Italian Socialist MEP Guido Sacconi, who steered Reach through the parliament's environment committee, said the vote gave Europe the "strongest protection in the world" from dangerous chemicals.

He added that "unbelievable pressure" was brought to bear on MEPs by big businesses.

01-12-06, 18:08
Little update :

BBC News : EU draws up toxic chemicals law (http://news.bbc.co.uk/2/hi/business/6199326.stm)

The European Parliament and EU governments have struck a deal on wide-ranging legislation to control the use of toxic chemicals in industry.

The draft law, due to come into force next year, is designed to make firms prove the chemicals they use are safe.

12-12-06, 06:05
Yesssss, very good news. At least one continent is trying to protect us and the environment.

12-12-06, 14:22
Absolutely a good thing. :-)
"It's better to be safe than sorry".
*remembers cases of asbestosis* :(

13-12-06, 00:32
Although this new EU regulation is acclaimed as the most environment friendly legislation in the world (by far), the ecologists feel that they have lost the fight against the lobbyist of the chemical industry, because the legislation was originally planned for 100,000 substances, but was reduced to 30,000.

13-12-06, 21:23
The directive passed today at the European Parliament.
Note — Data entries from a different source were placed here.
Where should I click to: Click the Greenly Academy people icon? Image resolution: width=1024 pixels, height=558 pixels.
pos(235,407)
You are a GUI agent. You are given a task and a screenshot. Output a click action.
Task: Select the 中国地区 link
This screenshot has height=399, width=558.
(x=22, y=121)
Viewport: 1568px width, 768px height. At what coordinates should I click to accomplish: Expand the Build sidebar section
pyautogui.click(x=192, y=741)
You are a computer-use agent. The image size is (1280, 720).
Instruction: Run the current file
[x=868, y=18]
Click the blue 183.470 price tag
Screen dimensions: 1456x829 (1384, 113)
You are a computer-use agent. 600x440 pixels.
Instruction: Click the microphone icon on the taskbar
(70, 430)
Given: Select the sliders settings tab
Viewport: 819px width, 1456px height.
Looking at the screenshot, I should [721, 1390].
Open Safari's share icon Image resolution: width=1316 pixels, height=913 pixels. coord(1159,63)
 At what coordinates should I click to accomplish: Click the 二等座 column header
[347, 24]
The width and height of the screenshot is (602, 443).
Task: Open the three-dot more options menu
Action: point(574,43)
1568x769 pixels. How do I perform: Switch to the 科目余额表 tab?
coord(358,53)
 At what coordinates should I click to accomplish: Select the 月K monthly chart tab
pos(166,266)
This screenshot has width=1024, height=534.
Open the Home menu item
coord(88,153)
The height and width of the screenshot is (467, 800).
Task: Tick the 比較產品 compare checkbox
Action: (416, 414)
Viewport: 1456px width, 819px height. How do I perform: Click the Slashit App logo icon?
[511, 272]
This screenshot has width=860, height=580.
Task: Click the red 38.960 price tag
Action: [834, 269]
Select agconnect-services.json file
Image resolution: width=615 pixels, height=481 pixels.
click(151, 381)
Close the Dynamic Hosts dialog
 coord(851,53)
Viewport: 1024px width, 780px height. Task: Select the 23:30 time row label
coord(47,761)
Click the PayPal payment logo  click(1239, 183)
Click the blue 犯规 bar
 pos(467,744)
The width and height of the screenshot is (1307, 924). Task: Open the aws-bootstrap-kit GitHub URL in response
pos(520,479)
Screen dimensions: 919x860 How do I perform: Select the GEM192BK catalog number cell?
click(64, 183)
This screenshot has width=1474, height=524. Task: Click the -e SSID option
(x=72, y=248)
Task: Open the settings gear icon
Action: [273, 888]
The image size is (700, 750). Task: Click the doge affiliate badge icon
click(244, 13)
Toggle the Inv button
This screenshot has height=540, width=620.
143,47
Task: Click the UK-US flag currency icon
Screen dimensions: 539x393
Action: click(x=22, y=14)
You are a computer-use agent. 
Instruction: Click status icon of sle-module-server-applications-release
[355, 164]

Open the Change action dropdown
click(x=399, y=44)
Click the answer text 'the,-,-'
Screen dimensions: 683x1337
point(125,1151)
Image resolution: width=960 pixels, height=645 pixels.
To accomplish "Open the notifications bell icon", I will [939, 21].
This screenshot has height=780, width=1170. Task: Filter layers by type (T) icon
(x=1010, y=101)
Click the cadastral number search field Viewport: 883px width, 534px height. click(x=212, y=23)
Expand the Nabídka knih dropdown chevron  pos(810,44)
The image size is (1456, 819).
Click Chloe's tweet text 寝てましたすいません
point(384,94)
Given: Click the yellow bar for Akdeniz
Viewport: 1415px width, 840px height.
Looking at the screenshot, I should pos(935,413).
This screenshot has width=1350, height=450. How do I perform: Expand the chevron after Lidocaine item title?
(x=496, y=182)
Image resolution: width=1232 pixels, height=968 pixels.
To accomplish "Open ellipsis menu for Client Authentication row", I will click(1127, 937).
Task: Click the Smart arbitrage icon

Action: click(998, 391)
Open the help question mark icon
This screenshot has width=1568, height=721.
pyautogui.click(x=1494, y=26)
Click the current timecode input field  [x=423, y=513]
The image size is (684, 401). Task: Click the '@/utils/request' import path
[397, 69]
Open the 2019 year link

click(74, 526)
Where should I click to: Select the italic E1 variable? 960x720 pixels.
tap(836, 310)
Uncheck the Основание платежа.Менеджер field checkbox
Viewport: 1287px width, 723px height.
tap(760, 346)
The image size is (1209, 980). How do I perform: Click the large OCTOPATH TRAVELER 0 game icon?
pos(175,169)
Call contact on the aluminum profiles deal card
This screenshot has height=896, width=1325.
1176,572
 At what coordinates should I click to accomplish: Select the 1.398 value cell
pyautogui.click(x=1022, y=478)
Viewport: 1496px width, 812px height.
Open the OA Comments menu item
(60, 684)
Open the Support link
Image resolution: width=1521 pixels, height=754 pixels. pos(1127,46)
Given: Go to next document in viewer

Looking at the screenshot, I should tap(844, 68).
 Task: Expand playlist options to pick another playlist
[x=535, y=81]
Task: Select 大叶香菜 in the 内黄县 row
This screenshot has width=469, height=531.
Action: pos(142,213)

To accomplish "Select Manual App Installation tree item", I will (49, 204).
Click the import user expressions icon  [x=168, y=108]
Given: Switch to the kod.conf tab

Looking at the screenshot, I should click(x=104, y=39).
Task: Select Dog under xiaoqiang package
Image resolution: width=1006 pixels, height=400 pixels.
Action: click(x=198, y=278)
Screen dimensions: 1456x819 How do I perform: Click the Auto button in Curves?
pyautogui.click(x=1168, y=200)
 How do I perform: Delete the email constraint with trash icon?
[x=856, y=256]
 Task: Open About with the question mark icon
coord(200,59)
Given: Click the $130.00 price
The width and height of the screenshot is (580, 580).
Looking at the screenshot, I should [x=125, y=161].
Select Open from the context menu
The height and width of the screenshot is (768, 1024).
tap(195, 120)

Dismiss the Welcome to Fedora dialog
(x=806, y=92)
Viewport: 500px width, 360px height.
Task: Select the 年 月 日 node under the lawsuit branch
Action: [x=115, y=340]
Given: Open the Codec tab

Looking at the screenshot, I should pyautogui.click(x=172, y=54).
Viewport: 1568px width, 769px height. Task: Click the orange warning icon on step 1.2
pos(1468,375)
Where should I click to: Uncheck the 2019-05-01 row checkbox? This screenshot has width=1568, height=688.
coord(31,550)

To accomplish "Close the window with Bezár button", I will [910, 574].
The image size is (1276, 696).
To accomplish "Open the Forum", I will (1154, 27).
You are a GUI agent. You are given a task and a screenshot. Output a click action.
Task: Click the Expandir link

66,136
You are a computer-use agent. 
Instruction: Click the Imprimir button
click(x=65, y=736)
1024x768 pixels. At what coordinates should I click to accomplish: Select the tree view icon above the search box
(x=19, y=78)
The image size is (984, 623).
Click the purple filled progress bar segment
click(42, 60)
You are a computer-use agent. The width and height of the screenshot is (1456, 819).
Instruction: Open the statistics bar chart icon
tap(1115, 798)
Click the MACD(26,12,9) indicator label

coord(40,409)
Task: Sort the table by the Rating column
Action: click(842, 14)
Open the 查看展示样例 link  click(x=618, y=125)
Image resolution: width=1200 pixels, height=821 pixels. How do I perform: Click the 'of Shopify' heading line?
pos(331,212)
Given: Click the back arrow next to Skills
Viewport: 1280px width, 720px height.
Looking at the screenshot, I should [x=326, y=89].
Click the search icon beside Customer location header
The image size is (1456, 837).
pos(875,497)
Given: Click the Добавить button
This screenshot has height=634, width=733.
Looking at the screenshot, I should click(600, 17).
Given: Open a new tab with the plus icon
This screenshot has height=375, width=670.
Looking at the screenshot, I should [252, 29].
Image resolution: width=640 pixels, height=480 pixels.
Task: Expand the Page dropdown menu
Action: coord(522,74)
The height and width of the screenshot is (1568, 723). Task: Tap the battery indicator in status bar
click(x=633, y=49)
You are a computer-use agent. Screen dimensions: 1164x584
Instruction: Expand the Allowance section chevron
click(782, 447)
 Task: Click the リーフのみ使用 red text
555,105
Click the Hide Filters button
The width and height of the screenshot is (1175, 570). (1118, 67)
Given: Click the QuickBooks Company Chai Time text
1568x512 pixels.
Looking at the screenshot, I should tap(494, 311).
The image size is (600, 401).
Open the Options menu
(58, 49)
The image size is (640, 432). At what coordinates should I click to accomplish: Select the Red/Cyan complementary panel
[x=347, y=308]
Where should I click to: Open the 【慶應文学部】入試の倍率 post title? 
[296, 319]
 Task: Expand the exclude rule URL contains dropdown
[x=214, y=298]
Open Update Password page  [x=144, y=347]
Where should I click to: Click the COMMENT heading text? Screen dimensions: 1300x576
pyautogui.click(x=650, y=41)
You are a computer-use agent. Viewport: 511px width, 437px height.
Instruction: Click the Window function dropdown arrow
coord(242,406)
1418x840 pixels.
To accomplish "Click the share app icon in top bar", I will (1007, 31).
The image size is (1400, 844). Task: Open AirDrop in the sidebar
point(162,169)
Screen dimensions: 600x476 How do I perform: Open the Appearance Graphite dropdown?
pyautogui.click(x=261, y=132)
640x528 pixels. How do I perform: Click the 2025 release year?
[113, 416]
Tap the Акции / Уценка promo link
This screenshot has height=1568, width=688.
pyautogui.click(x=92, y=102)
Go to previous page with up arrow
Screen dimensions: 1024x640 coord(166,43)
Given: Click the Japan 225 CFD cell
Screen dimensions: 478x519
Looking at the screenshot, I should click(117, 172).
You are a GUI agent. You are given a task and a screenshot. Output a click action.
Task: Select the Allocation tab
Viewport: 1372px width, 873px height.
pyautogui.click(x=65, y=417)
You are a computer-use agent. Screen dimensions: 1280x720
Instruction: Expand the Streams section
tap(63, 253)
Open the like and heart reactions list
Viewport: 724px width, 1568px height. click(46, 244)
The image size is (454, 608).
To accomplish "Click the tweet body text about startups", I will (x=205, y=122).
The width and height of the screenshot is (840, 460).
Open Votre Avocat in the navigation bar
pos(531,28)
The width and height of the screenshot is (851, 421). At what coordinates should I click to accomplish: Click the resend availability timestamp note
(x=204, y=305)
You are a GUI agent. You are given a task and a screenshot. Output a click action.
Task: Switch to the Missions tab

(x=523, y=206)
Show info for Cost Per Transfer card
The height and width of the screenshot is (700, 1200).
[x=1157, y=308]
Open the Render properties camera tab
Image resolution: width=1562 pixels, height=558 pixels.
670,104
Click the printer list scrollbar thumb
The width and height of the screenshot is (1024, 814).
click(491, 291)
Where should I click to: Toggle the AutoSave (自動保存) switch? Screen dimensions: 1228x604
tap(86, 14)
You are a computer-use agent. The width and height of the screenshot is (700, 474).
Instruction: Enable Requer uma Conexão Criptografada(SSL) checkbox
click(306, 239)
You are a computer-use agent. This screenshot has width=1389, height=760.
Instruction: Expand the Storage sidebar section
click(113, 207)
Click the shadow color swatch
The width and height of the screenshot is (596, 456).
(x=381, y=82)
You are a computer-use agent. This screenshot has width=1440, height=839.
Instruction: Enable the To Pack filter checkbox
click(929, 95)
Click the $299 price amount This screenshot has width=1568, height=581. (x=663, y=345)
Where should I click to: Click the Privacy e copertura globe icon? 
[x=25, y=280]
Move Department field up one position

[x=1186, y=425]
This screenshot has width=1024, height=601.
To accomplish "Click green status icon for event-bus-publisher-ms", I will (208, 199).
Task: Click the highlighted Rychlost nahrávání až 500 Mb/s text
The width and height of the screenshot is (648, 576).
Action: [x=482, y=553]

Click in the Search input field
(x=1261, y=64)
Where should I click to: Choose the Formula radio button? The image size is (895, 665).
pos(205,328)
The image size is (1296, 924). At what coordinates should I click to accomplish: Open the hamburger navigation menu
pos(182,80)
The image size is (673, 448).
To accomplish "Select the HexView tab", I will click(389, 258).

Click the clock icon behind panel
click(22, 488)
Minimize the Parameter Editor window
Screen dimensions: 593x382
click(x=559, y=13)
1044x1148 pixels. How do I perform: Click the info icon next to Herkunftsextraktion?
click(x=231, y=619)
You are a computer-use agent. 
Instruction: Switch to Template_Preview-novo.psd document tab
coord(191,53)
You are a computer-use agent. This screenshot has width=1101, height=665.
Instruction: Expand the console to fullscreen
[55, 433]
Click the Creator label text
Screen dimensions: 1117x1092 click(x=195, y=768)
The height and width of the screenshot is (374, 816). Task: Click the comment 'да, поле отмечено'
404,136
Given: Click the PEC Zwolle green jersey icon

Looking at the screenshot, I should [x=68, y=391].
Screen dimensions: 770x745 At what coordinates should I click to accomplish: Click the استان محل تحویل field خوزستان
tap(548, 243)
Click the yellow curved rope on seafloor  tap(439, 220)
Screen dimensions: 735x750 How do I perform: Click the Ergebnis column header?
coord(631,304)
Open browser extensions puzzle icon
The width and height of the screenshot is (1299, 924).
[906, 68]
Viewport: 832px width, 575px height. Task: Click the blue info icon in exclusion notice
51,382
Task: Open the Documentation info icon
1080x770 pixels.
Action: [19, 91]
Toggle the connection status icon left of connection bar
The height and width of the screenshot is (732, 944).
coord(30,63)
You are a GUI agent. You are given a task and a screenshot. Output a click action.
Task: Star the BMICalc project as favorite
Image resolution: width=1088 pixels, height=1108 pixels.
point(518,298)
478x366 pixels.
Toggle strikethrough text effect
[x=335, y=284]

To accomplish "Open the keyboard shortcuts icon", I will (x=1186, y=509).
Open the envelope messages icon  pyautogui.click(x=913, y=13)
Only the Greens voted against, which may seem ironic, but this is because they estimated that it wasn't sufficient as 70,000 substances had been dropped from the original project.

17-12-06, 00:19
Once you start looking into this legislation, it is scary how many everyday products can cause cancers, hormonal troubles, irritations, allergies and all sorts of things. For instance :

- Paraffin (http://en.wikipedia.org/wiki/Paraffin) (present in bathroom putties) : causes upset of the thyroid hormone.

- PFC (http://en.wikipedia.org/wiki/Perfluorocarbon) (present in anti-adhesive pans and synthetic clothes) : causes memory decline, liver damage, and cancers.

- Cadmium (http://en.wikipedia.org/wiki/Cadmium) (present in shoes, semiconductors, plastics...) : toxic and carcinogenic

- Parabens (http://en.wikipedia.org/wiki/Paraben) (present in soaps, shampoos, cosmetic creams...) : upsets the endocrinian system (=whole hormonal system).

- Bromined (http://en.wikipedia.org/wiki/Bromine) fire-retardants (present in PC's, TV's, household appliances, furniture...) : upsets the hormonal system, upsets brain development, alter reproductive functions, causes cancers.

- Formaldehyde (http://en.wikipedia.org/wiki/Formaldehyde) (present in sheets, matresses, painting and furniture) : causes eye, throat and lung irritations, allergies and cancer.

- Bisphenol A (http://en.wikipedia.org/wiki/Bisphenol_A) (present in tin boxes, sunglasses, CD's, baby bottles...) upsets the hormonal system.

- Phthalates (http://en.wikipedia.org/wiki/Phthalates) (present in plastic toys, sex toys, nail polish, adhesives, painting, vinyl flooring...) : upsets hormonal system and testicle cells.

And that's just a handful of the 100,000 chemicals considered dangerous for health...

Recent studys have also revealed that (drink) cans can be carcinogenic, and deodorant sprays are often toxic.